[Collection entries]
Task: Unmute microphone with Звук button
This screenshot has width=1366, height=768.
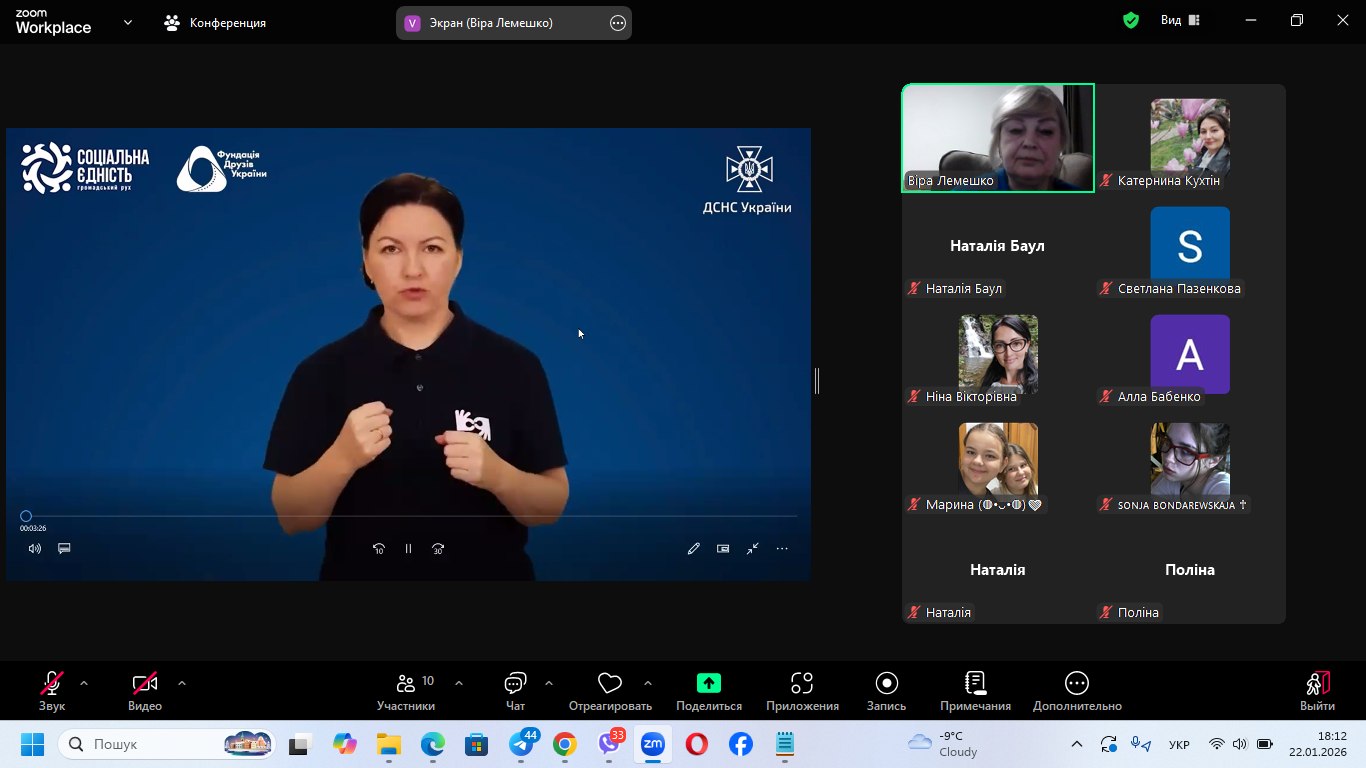Action: pyautogui.click(x=52, y=684)
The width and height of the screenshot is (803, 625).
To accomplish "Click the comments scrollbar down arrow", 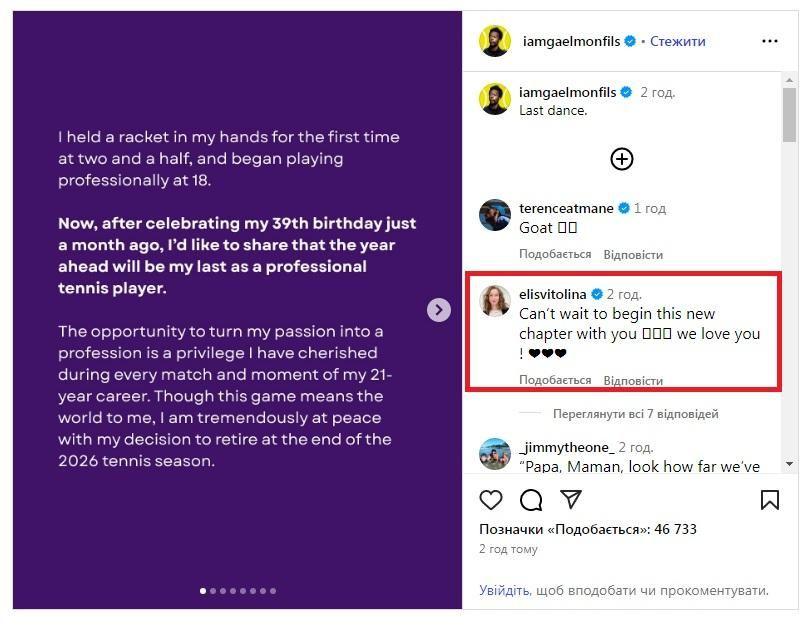I will click(789, 464).
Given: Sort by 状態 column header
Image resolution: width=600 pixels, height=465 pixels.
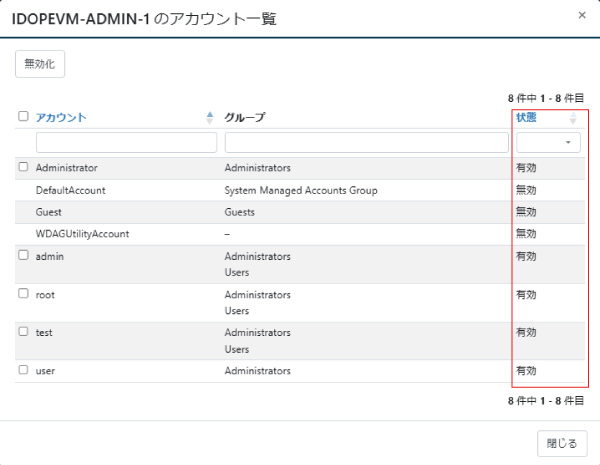Looking at the screenshot, I should pos(526,117).
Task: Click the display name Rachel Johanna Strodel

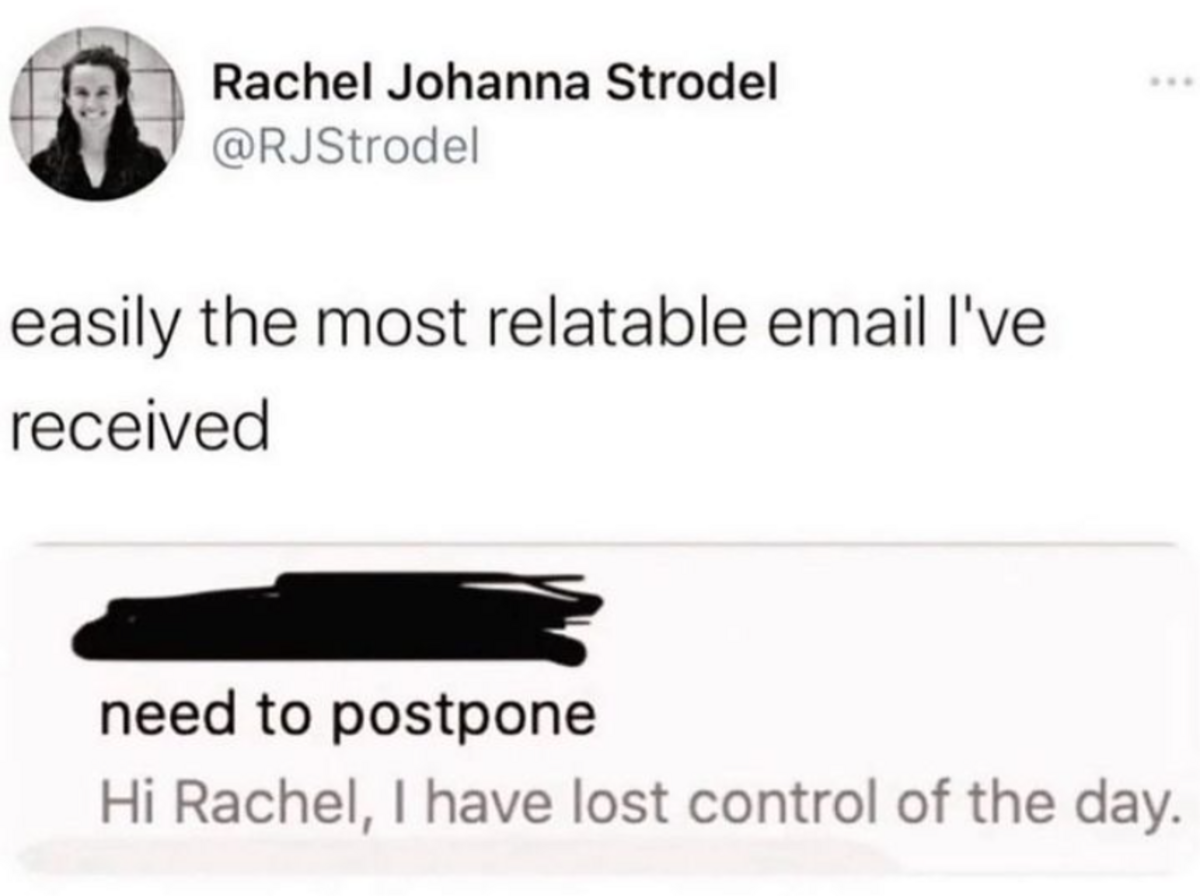Action: click(495, 87)
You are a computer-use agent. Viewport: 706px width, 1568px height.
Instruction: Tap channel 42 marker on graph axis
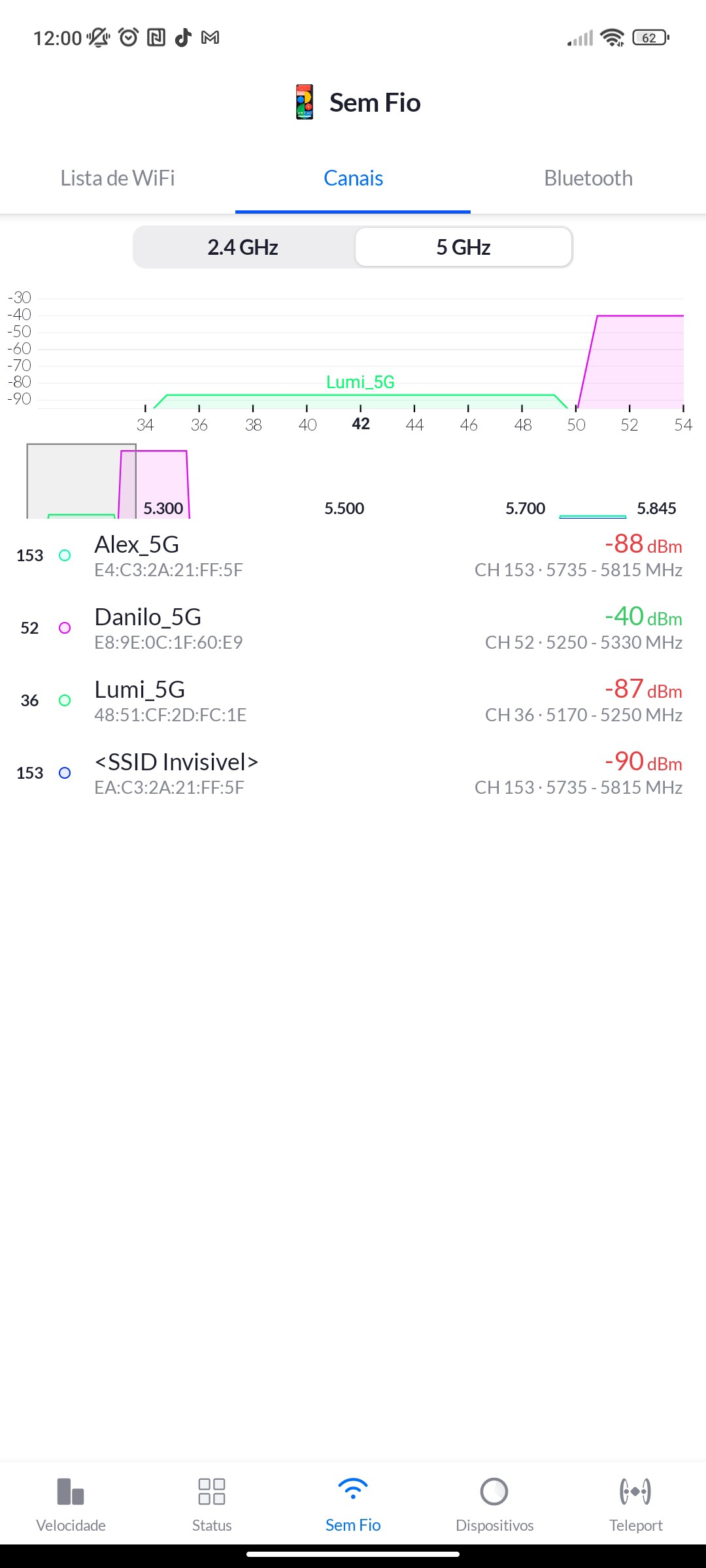(x=361, y=424)
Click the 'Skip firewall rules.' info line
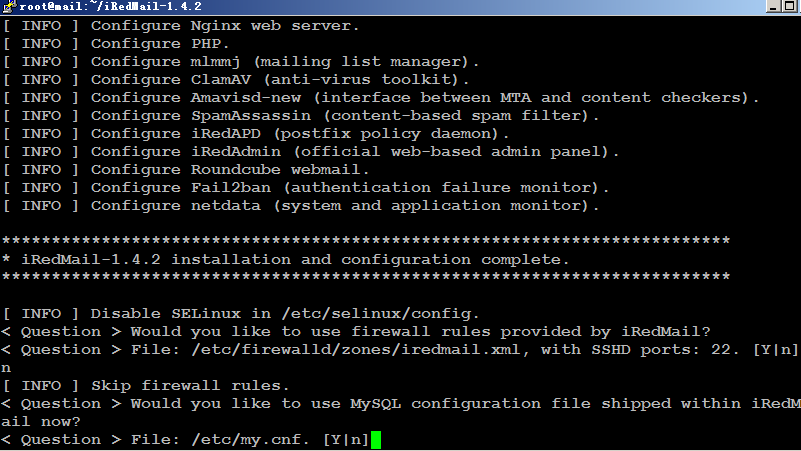801x451 pixels. click(x=146, y=386)
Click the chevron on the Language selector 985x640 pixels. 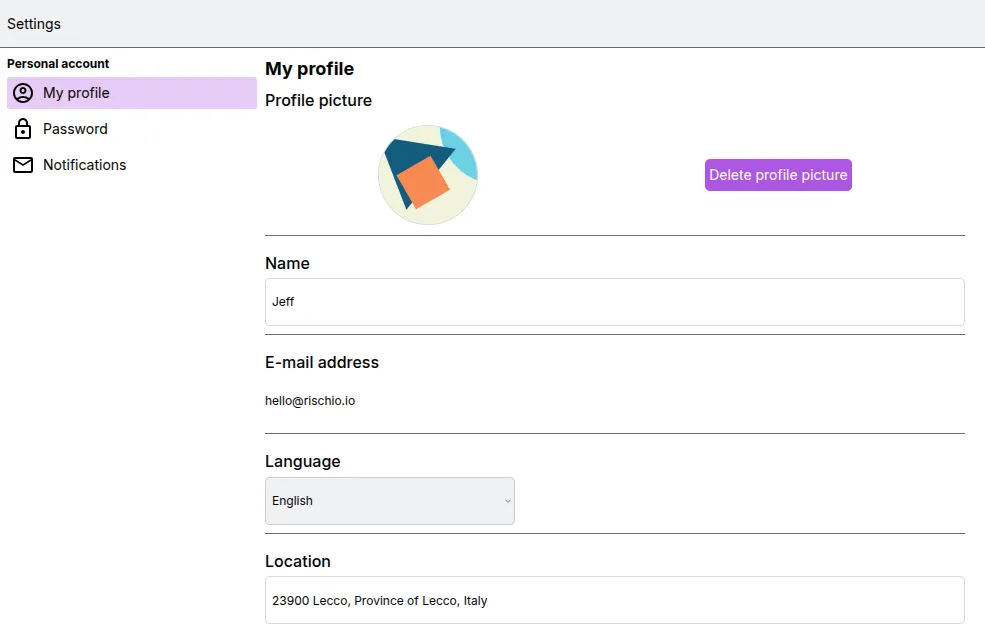pos(506,500)
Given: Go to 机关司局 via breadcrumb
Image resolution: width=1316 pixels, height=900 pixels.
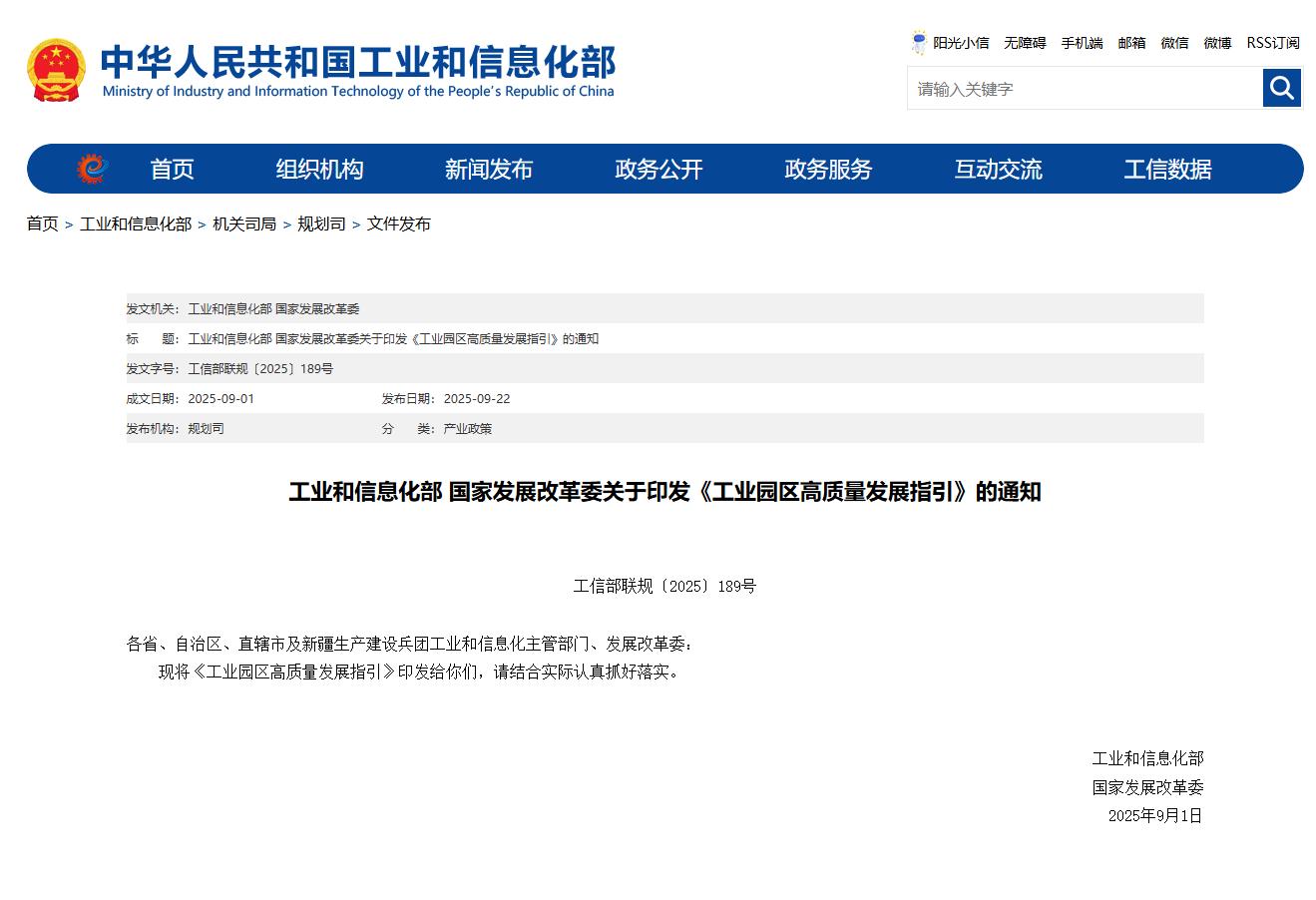Looking at the screenshot, I should [x=244, y=224].
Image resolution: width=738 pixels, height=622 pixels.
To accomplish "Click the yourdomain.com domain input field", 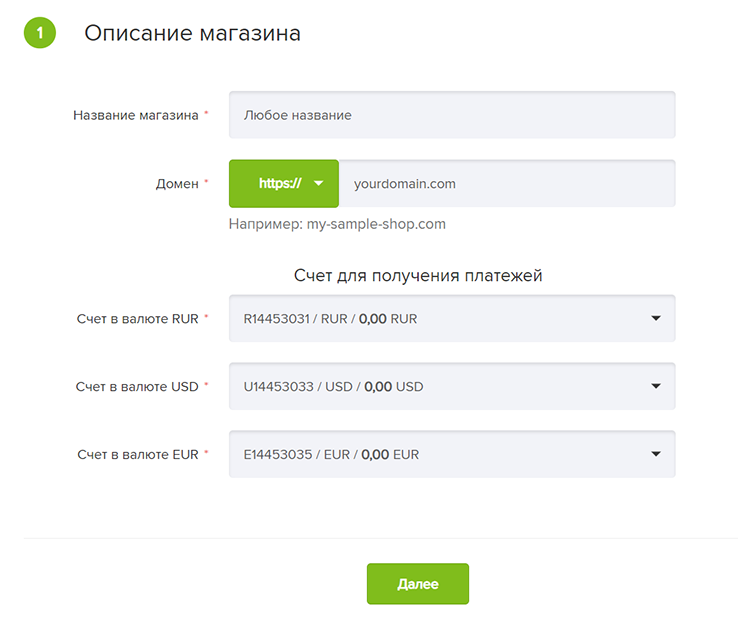I will (506, 184).
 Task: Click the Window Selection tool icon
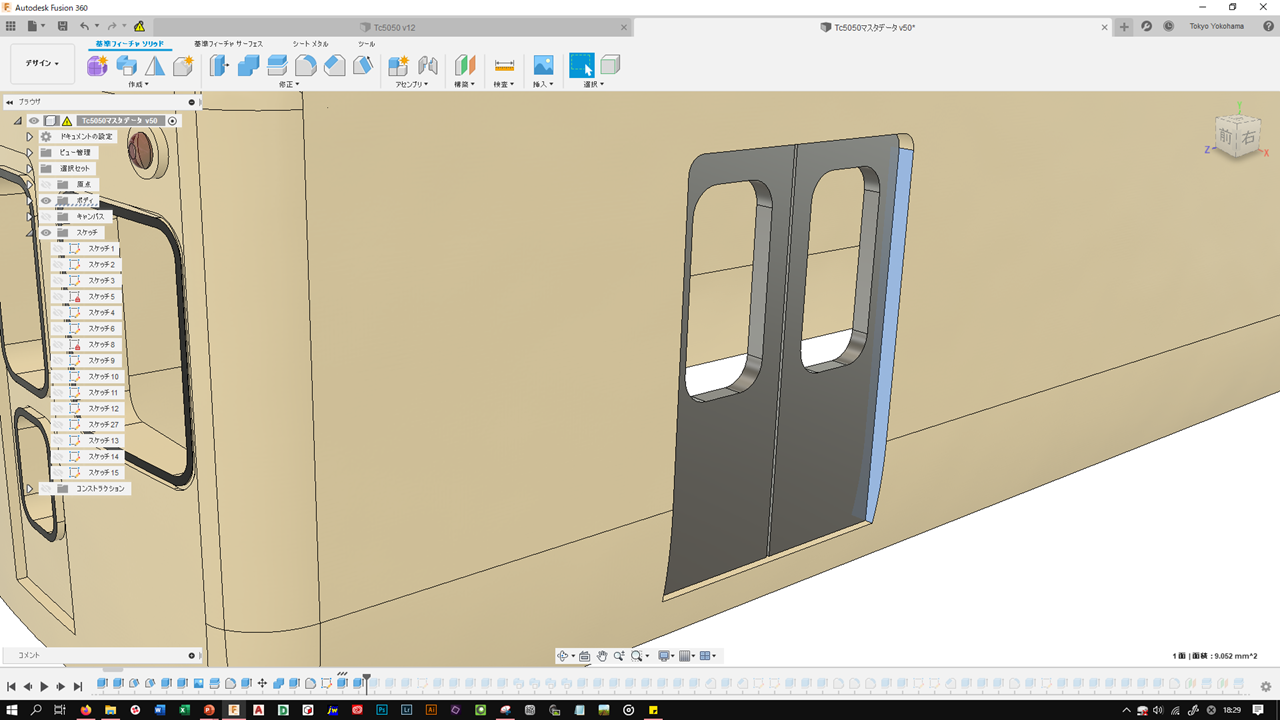tap(581, 66)
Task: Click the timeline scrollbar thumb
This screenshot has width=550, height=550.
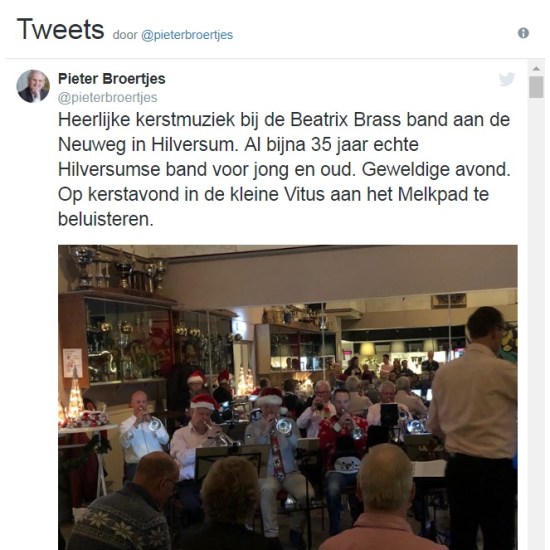Action: 536,87
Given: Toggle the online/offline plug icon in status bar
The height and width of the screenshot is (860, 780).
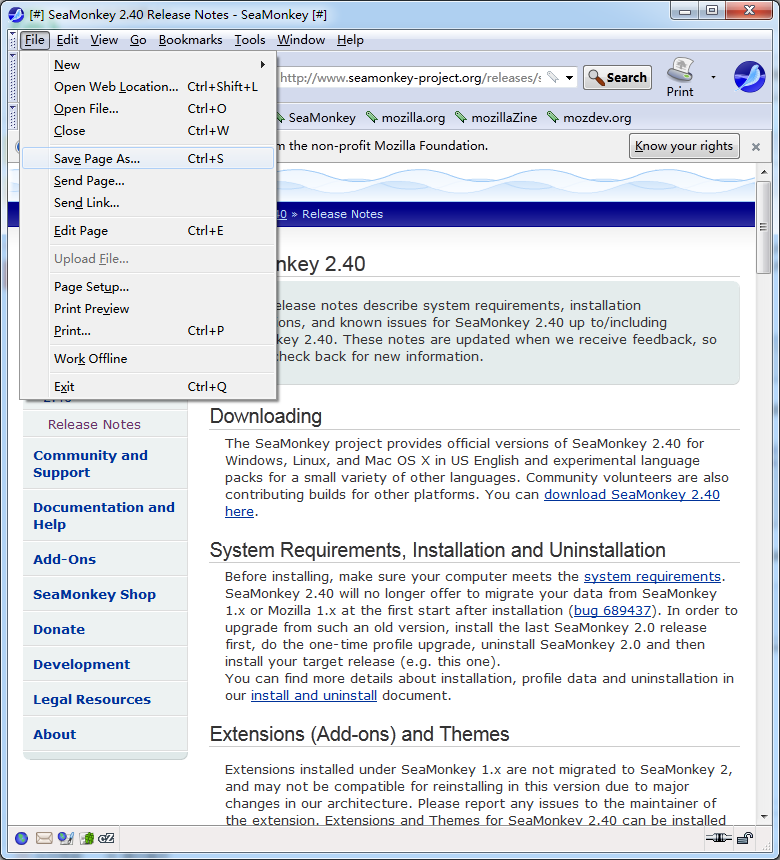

* [Task description]:
Search the data for the string "Given" and copy each line where it appears.

* [Solution to this problem]:
Given: Sort by 状態 column header
Given: Go to 机关司局 via breadcrumb
Given: Toggle the online/offline plug icon in status bar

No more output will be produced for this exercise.